(GIVEN ENTRIES begins)

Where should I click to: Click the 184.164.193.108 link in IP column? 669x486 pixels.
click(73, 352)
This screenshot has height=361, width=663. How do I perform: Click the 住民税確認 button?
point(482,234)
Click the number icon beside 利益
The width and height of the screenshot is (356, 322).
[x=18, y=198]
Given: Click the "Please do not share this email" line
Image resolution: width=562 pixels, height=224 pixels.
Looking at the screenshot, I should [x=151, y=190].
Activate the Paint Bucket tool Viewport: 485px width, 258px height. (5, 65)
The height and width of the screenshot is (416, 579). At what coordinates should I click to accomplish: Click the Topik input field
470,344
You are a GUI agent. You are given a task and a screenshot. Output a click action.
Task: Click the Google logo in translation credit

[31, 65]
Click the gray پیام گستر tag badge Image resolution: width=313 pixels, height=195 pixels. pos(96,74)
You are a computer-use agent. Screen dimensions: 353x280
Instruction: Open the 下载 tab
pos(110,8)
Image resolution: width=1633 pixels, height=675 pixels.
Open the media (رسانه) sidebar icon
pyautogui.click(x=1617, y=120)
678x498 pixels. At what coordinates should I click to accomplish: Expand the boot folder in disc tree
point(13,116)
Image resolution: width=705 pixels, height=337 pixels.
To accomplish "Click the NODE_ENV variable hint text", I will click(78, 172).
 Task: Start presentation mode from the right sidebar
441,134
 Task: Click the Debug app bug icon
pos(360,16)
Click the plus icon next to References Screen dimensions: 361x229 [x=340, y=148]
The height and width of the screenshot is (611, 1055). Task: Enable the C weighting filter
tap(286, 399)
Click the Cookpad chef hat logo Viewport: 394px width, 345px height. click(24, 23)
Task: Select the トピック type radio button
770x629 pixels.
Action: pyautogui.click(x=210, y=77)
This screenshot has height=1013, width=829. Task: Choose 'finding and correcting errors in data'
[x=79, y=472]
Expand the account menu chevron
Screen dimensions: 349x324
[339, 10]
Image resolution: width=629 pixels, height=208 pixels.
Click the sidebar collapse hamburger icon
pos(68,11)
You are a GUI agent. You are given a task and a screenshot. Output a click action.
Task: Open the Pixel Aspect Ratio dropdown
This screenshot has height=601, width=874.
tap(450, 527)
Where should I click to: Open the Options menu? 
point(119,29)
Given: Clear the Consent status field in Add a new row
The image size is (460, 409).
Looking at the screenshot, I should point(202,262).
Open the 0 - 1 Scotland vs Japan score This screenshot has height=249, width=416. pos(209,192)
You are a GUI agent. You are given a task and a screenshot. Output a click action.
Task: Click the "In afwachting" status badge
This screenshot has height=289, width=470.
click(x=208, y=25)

(GIVEN ENTRIES ends)

## TASK OBJECTIVE
Whenever a line of the entries contains the string "Viewport", copy that line.

## WRITTEN REPLY
Activate the Paint Bucket tool Viewport: 485px width, 258px height. (5, 65)
Click the Cookpad chef hat logo Viewport: 394px width, 345px height. click(24, 23)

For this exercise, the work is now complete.